Back in Edmonton, my Canadian school had what most schools have: a valedictorian, a salutatorian, and a class president. I wasn’t any of those, but I was selected to be one of the three class historians. To me, it was prestigious work.

Into my final year, I put my heart and soul into my historian role. With my three colleagues, Rahul, Jameel, and Michael, we created an elaborate video performance for graduation. The work consumed me. My mother kept asking, “Why are you spending so much time working on that computer?”

I tried to explain to her how important this project was to me, my cohistorians, and the school, but she just didn’t get it. Until graduation.

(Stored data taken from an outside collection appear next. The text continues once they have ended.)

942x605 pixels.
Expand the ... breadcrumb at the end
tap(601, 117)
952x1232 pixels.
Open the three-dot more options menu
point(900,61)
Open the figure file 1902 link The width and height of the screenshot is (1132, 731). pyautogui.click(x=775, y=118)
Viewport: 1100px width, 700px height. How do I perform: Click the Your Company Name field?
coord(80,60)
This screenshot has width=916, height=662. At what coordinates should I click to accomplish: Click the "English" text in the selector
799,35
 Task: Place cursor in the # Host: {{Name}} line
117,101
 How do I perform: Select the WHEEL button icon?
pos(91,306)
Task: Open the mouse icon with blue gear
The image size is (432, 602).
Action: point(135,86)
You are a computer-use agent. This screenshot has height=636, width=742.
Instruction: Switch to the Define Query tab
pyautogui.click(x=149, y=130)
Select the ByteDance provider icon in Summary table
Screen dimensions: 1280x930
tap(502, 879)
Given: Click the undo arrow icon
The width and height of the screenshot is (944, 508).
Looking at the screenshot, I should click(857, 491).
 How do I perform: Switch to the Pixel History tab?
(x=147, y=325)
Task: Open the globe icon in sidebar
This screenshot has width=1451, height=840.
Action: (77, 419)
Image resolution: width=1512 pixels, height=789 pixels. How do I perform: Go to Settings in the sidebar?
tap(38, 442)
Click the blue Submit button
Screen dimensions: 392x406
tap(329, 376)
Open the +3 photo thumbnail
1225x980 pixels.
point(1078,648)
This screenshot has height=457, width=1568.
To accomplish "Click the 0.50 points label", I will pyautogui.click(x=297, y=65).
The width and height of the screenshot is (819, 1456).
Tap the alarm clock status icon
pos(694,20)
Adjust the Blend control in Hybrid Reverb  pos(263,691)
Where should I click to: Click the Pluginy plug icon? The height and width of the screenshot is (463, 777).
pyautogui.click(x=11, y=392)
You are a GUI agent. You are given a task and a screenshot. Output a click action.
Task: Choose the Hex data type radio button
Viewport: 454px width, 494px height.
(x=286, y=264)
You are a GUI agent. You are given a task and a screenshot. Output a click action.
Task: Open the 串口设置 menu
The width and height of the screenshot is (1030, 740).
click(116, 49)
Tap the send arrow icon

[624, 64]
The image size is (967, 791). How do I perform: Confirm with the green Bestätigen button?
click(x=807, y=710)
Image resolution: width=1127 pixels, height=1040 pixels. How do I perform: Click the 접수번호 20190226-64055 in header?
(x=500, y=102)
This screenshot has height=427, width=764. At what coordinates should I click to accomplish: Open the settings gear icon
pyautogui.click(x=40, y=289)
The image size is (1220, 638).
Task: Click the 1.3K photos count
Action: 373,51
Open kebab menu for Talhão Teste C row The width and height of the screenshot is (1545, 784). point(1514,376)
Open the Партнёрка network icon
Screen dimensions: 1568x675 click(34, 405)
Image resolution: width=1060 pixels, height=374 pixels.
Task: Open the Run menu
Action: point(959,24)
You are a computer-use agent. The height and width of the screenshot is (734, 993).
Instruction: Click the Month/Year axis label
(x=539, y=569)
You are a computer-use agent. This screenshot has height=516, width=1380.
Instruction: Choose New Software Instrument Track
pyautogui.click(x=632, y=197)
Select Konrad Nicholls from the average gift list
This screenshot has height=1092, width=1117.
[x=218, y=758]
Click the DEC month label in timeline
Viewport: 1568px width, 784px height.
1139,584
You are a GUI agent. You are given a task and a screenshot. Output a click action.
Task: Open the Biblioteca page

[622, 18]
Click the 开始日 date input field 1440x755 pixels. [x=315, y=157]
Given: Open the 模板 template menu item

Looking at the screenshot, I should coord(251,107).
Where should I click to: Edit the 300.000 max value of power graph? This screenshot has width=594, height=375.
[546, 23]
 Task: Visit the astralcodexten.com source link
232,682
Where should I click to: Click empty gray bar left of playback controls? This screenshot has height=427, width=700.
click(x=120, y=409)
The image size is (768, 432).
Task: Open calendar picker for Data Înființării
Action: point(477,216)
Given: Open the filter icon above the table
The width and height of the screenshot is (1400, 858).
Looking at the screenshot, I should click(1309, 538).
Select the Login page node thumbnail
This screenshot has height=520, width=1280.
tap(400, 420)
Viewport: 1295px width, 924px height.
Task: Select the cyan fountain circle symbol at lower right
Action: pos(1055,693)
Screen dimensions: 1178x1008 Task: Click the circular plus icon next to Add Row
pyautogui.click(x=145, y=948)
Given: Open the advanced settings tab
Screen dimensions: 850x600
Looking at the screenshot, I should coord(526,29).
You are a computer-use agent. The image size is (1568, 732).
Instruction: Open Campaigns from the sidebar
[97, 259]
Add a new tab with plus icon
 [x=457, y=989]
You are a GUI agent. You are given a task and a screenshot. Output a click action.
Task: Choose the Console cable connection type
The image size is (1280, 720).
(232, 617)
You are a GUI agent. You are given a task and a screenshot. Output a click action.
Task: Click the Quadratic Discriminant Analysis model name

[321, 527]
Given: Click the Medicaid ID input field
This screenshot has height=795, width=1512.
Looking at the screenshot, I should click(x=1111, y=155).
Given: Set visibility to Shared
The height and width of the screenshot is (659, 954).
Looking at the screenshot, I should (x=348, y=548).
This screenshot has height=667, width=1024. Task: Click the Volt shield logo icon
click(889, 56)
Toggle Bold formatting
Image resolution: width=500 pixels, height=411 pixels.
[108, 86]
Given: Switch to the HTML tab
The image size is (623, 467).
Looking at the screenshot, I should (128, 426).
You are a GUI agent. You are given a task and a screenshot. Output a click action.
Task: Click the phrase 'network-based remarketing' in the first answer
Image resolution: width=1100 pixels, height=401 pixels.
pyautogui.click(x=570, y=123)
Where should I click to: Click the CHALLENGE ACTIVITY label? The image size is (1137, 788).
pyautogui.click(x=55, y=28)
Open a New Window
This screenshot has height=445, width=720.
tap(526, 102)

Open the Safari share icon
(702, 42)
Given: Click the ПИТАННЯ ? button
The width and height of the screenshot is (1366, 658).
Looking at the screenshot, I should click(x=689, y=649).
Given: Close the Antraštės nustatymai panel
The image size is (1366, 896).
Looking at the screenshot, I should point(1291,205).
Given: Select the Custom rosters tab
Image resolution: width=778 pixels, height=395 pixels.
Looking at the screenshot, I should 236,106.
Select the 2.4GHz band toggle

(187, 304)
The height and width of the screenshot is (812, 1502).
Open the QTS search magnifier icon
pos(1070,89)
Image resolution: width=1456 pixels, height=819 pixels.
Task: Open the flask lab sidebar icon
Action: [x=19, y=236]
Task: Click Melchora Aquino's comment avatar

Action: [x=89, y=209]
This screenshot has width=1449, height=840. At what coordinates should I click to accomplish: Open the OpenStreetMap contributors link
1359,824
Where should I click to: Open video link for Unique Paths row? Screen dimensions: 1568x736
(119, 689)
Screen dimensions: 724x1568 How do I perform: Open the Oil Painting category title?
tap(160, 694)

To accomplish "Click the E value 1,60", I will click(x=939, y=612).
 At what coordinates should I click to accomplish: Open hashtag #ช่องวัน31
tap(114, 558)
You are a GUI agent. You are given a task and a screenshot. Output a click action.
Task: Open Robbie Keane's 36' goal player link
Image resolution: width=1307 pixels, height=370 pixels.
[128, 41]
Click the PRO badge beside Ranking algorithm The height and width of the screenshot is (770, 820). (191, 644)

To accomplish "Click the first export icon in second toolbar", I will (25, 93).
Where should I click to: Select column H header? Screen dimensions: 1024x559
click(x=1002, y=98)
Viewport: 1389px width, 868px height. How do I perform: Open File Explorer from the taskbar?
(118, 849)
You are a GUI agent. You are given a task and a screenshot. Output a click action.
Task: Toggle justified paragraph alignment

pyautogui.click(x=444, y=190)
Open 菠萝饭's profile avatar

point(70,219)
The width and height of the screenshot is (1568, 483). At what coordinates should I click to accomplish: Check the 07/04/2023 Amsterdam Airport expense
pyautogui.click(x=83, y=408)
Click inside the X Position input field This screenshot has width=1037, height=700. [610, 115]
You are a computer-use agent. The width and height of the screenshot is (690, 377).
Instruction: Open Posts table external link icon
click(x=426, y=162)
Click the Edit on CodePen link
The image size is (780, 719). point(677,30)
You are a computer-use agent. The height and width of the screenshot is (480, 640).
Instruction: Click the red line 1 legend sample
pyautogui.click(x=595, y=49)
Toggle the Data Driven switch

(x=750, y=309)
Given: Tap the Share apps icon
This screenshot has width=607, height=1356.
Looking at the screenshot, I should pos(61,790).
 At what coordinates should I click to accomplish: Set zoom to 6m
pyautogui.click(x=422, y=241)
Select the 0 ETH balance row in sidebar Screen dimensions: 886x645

When the big day came, the Jubilee Theater, which seats about 2,400 people, was packed with students, family members, and loved ones. It was the perfect setting for parents (particularly immigrant parents) to show off how intelligent their children are. The valedictorian gave her speech, the class president probably read a quote, and the principal tried to inspire. But you know what the talk of the day was?

Our historian video performance.

My team murdered it.

I couldn’t have been prouder with our product, or the response. Over 2,000 people were teary-eyed, everyone laughed, and the compliments rolled in all night.

Oh, and my parents finally understood. They were ecstatic. The praise and the attention from the evening became a defining moment for my adult life. My team’s success was so infectious and penetrating, that today I essentially do the same thing with my speeches—offer life-size media-rich presentations that I (and my family) can be immensely proud of.

If you want to inspire, it doesn’t hurt to show some wins. You’ll be a joke at first. In fact, if you aren’t, you might not be thinking big enough. You’ll need some boldness to step into the unknown. But somewhere along the way, you’ll need to convince others. And you do that by showing them. Fight against the “What will people say?” mentality, and move forward with your conviction.

JAMSETJI’S LAST LAUGH

Jamsetji Tata died in 1904. When he did, he left behind the beginning of an empire. Later, in 1930, Mahatma Gandhi would help inspire the peaceful end of British occupation. Famously, the last British occupying troops left from India’s Gateway to India, a monument right across the plaza from Jamsetji’s Taj Mahal Hotel—the same one he built out of spite. Now, every day, guests of the world-famous Taj Mahal Palace (the hotel changed its name in 2003) can stare at the monument dedicated to the end of imperialism and the beginning of a self-ruled, modern nation.

But the irony gets better. Tata’s great-grandson, Ratan Tata, who rose through the ranks of the Tata companies, eventually became chairman of his family’s empire in 1991. Under his leadership, Tata purchased three British companies: Tetley, Jaguar Land Rover, and Anglo-Dutch Corus Group.

The man who used innovation to upend imperialism begat a descendant who, through a global free market, placed British enterprises under Indian ownership. Who got the last laugh? Remember:

Disruption is a joke. Until the joke’s on them.